**ASSIGNMENT:**
Scan the entries that follow and copy out every line containing "agent".

Segment Open

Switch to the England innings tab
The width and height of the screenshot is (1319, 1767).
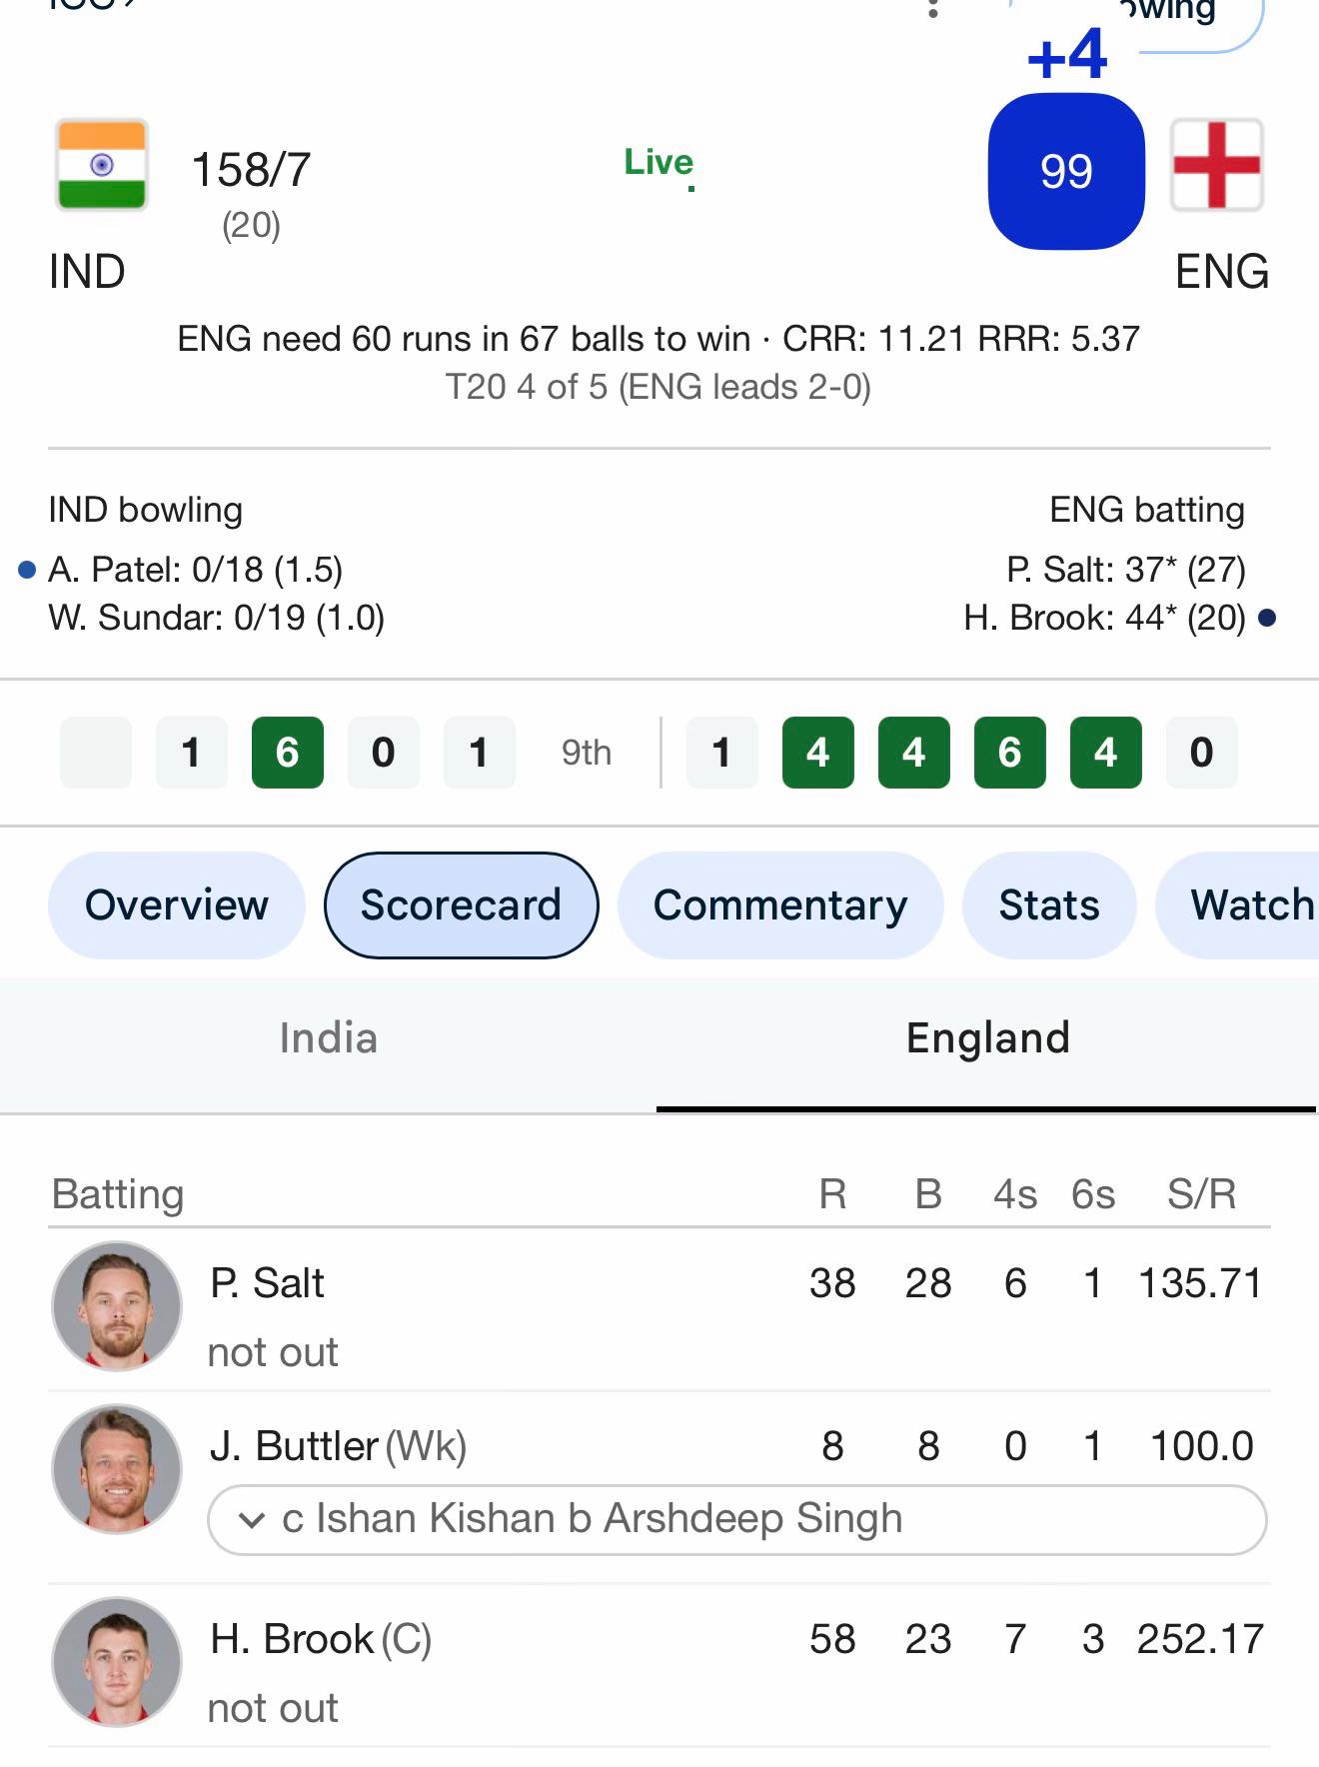pyautogui.click(x=987, y=1038)
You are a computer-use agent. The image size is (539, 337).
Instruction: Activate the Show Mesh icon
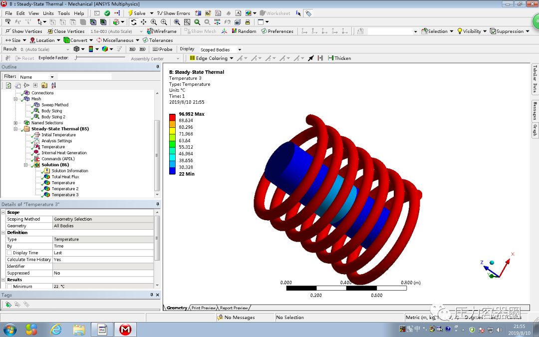point(200,31)
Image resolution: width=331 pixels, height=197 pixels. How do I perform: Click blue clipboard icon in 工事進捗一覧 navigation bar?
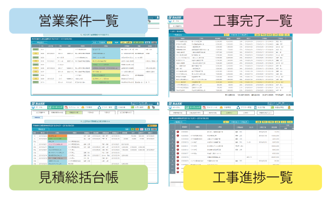pyautogui.click(x=255, y=108)
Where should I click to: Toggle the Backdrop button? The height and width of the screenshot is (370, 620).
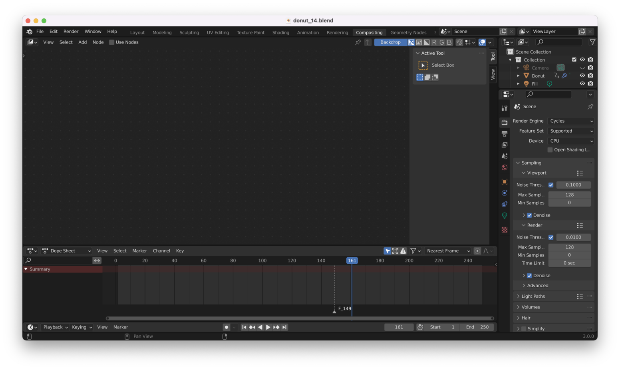click(390, 42)
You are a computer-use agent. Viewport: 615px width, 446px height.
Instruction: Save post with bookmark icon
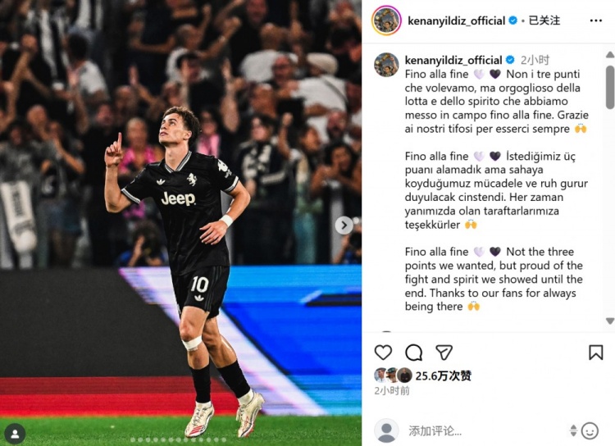click(x=596, y=353)
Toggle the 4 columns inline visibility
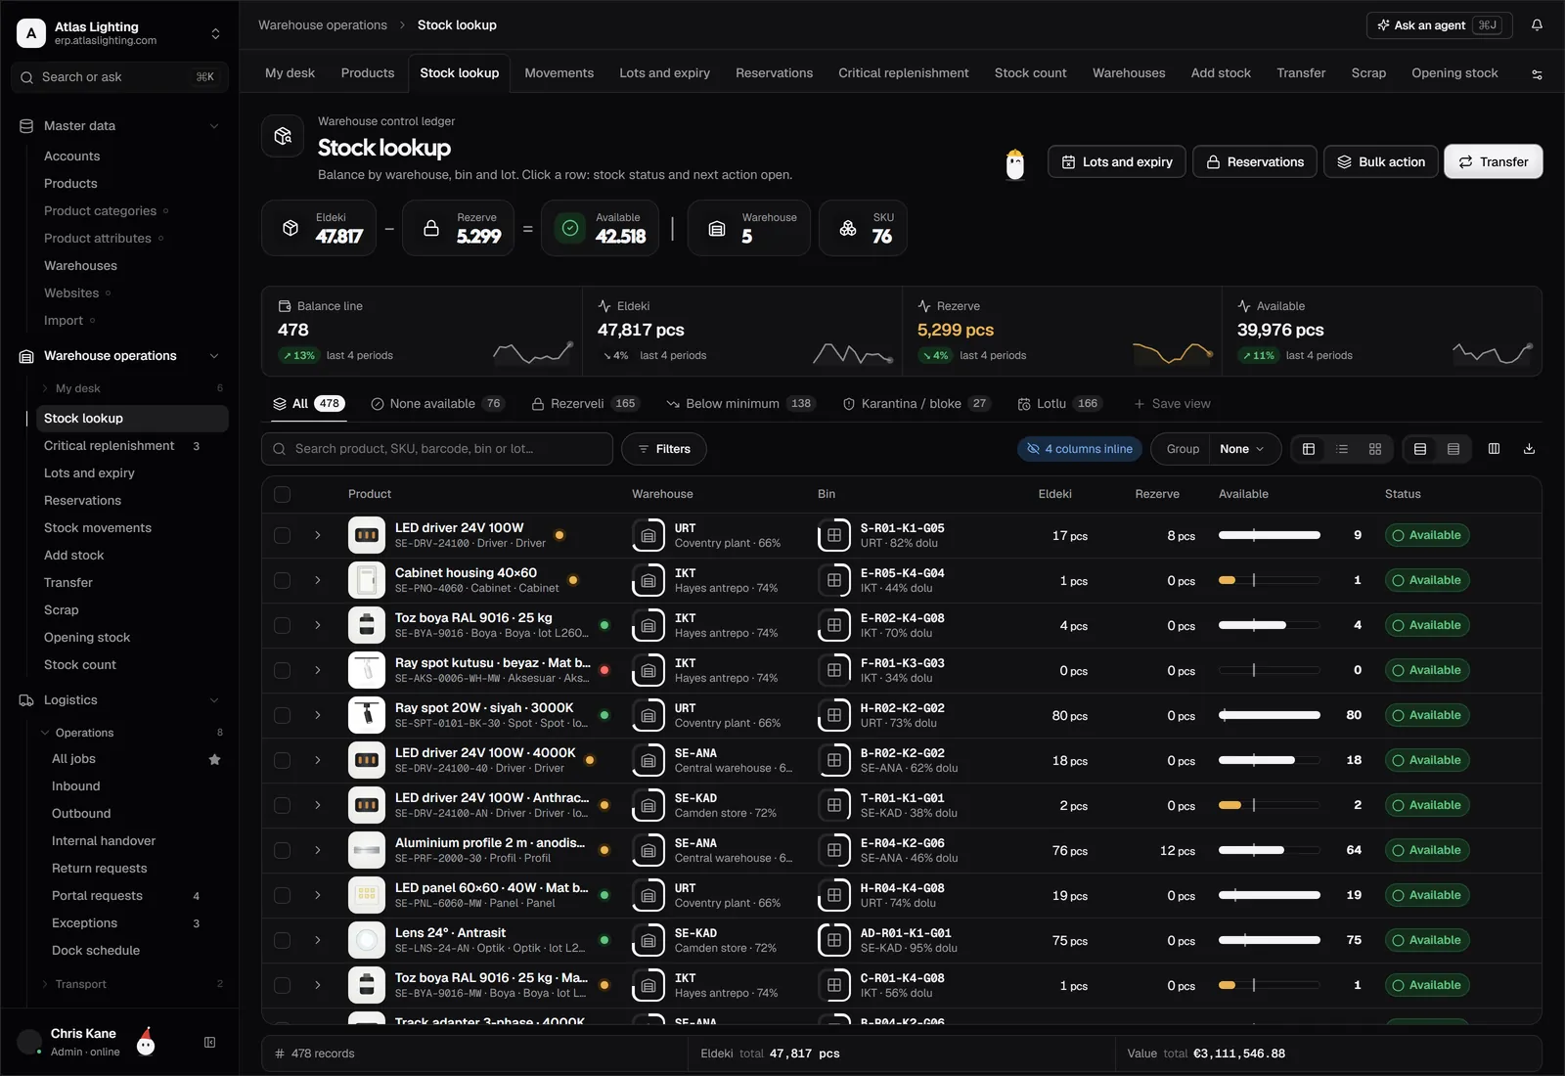1565x1076 pixels. click(1080, 449)

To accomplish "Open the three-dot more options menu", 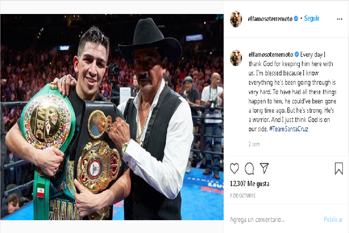I will coord(339,19).

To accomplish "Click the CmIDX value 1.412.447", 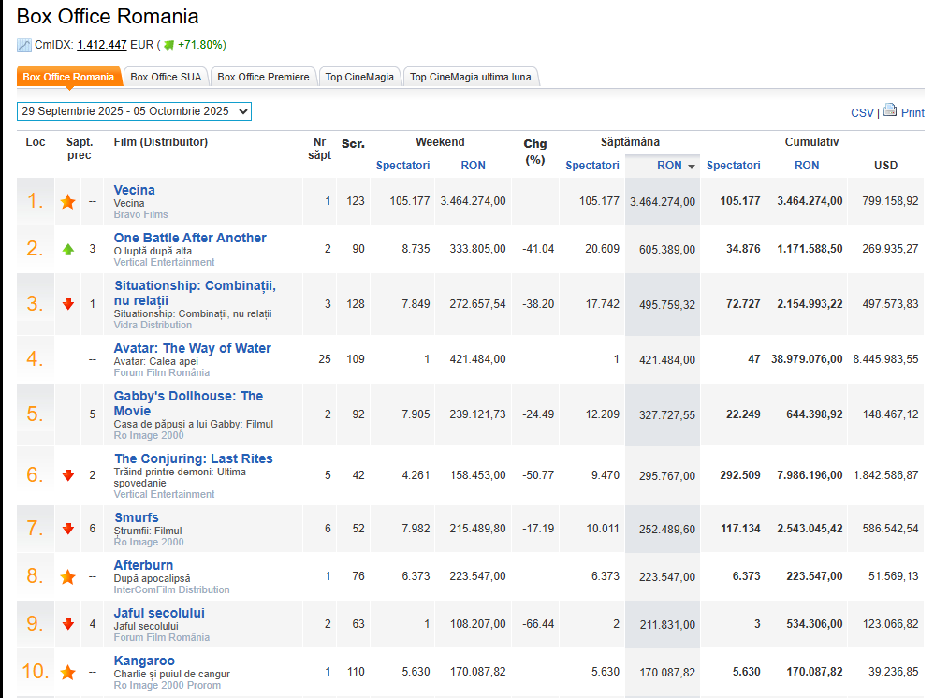I will tap(102, 45).
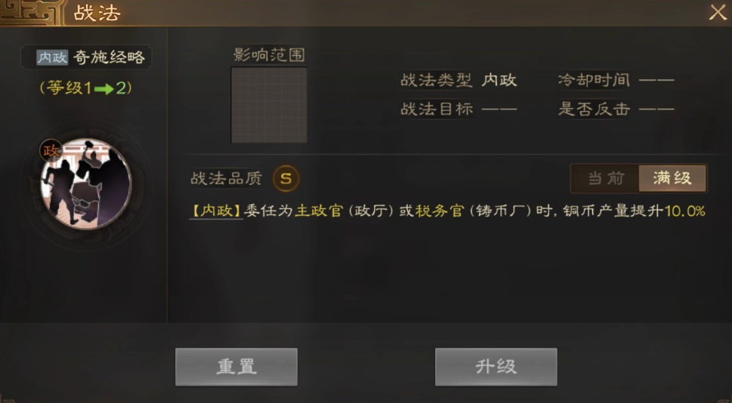
Task: Switch description to 满级 level
Action: (x=672, y=178)
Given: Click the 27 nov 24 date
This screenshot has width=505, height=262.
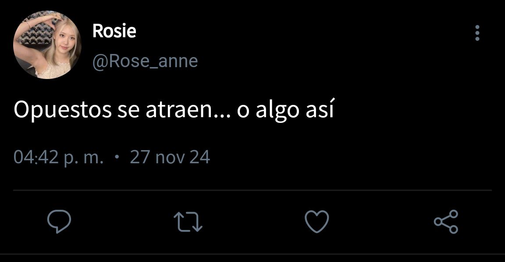Looking at the screenshot, I should tap(170, 157).
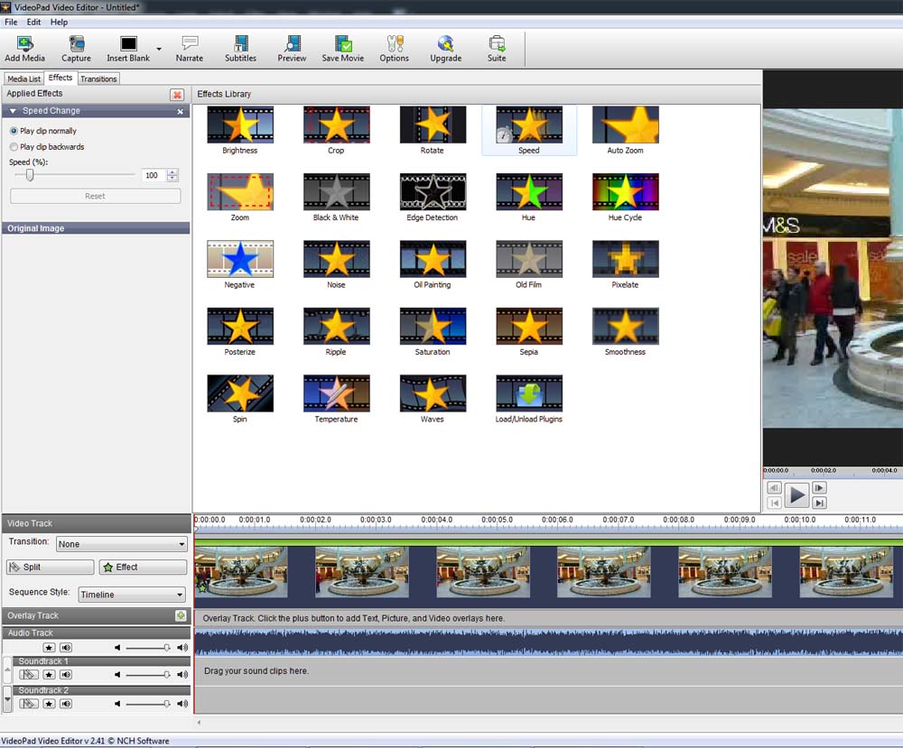The image size is (903, 748).
Task: Click the Add Media toolbar icon
Action: 24,44
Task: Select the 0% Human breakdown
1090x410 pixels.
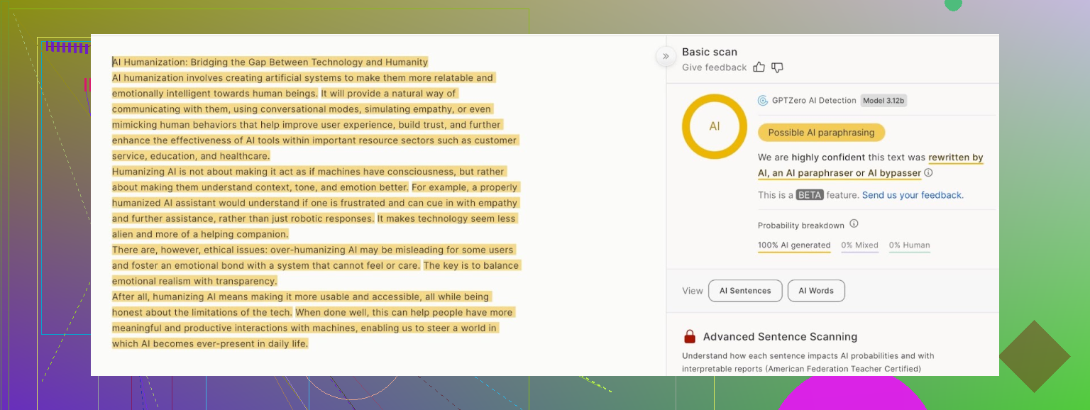Action: click(909, 245)
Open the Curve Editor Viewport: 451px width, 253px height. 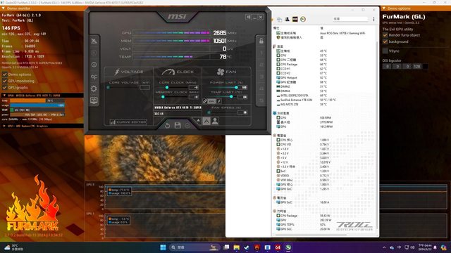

Segment Closed

**SOLUTION TO THIS TASK:**
You are a computer-use agent. The image size is (539, 337).
You are a computer-use agent. Viewport: 615px width, 446px height.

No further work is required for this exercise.